▸ **SELECTED PASSAGE**
━━━━━━━━

Even eliminating these special cases where isocenter needs to have specific positions, we have to keep in mind that the collimator size is limited. Conventional linear accelerators generally have a size on the order of 40 x 40 cm. From the isocenter, that's 20cm in each direction. If you have a large field, you may not be able to encompass the entire target unless the isocenter is in the center of the target. The best way to evaluate this is on a "beam's eye view" which looks like the following when rendered using reconstructed bony anatomy from the simulation CT:
http://synapse.koreamed.org/DOIx.php?id=10.3857/roj.2013.31.4.252&vmode=PUBREADER
Now on this pelvis field, you can see the isocenter position (where the two lines labeled X and Y intersect) is not in the exact center of the field. That's ok. The small hash marks are 1cm, the large hash marks are 5cm. You can see that on the A-P view (A), the field is about 11.5cm in Y1. You can imagine some point at which if the isocenter was set too high, the field would not be able to open far enough (past 20cm) to cover the target.
So what if you do set the isocenter in the wrong place or decide later it needs to be changed? Generally you have two options. You can place new marks on the patient. That's easy with temporary markings, but patients don't like getting more tattoos than they have to. So instead, you can instruct the therapists to perform daily isocenter shifts. That is, line up to the marks on the patient, and then move the table so many centimeters in some direction to the new treatment isocenter. The problem with either of these approaches is that there is margin for error. If the therapists shift in the wrong direction one day, you will miss completely. You may not even know it happened unless you're doing daily image guidance.

━━━━━━━━

[Items from a data source]
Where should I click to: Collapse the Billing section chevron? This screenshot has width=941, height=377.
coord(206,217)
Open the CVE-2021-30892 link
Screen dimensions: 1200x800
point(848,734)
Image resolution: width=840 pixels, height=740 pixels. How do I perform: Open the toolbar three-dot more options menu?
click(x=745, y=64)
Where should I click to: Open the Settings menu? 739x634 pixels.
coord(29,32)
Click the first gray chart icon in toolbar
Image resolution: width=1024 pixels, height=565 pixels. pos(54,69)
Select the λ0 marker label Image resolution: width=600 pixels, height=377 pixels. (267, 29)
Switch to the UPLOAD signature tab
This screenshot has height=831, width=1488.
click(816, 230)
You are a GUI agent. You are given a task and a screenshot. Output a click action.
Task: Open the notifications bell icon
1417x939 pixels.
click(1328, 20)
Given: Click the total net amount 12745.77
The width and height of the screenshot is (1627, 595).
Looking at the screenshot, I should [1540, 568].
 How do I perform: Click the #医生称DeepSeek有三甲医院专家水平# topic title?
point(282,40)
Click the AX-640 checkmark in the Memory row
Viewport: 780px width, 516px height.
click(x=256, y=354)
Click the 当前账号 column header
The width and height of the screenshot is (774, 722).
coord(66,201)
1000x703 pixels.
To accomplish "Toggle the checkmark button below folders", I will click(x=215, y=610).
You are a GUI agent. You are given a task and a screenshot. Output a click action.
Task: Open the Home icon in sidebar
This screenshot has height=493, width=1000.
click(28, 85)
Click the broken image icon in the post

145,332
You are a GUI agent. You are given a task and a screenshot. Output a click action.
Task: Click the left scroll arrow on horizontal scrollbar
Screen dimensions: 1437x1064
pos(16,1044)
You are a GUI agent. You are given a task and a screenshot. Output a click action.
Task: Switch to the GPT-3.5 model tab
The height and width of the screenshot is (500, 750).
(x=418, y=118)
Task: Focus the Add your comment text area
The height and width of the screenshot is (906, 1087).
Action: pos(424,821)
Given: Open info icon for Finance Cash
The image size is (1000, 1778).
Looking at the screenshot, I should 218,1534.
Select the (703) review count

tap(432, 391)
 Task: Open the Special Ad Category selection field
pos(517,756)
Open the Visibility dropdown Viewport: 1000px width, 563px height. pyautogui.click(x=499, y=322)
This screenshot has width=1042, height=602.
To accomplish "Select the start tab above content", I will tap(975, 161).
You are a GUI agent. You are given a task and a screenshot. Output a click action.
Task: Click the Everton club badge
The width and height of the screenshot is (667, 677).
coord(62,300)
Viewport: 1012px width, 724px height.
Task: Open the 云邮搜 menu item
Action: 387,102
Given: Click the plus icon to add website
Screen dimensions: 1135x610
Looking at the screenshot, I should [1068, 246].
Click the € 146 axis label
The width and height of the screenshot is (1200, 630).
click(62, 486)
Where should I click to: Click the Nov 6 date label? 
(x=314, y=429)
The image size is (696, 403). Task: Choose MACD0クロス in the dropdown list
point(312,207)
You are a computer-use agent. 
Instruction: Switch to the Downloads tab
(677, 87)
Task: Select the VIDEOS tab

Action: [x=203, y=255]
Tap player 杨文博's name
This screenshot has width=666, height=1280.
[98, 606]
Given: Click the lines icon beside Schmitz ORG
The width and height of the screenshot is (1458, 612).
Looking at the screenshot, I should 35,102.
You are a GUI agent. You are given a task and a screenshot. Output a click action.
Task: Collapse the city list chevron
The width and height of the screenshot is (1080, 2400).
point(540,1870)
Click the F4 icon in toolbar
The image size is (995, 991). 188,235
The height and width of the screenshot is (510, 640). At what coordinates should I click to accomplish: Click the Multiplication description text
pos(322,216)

━━━━━━━━

▸ **SET OF TASKS**
1 > Answer these questions using the passage on isocenter placement:
(a) What size do conventional linear accelerators generally have?
(b) What distances do the small and large hash marks on the pelvis field represent?
(c) What do patients not like about receiving new marks?
2 > Restate the paragraph of the passage on isocenter placement beginning "So what if you do set the isocenter in the wrong place" as a short list, keeping its main facts.
3 > Reproduce the part of the passage on isocenter placement from "So what if you" to "daily image guidance.".
The data play no part in this work.

▸ **SOLUTION LIST**
1 >
(a) On the order of 40 x 40 cm.
(b) The small hash marks are 1cm, and the large hash marks are 5cm.
(c) They don't like getting more tattoos than they have to.

2 >
- If the isocenter is set in the wrong place or needs changing later, there are generally two options.
- Option one: place new marks on the patient. This is easy with temporary markings, but patients don't like getting more tattoos than they have to.
- Option two: have the therapists perform daily isocenter shifts, lining up to the patient's marks and then moving the table a set number of centimeters to the new treatment isocenter.
- Both approaches leave margin for error. A shift in the wrong direction means missing completely, and this may go unnoticed without daily image guidance.

3 >
So what if you do set the isocenter in the wrong place or decide later it needs to be changed? Generally you have two options. You can place new marks on the patient. That's easy with temporary markings, but patients don't like getting more tattoos than they have to. So instead, you can instruct the therapists to perform daily isocenter shifts. That is, line up to the marks on the patient, and then move the table so many centimeters in some direction to the new treatment isocenter. The problem with either of these approaches is that there is margin for error. If the therapists shift in the wrong direction one day, you will miss completely. You may not even know it happened unless you're doing daily image guidance.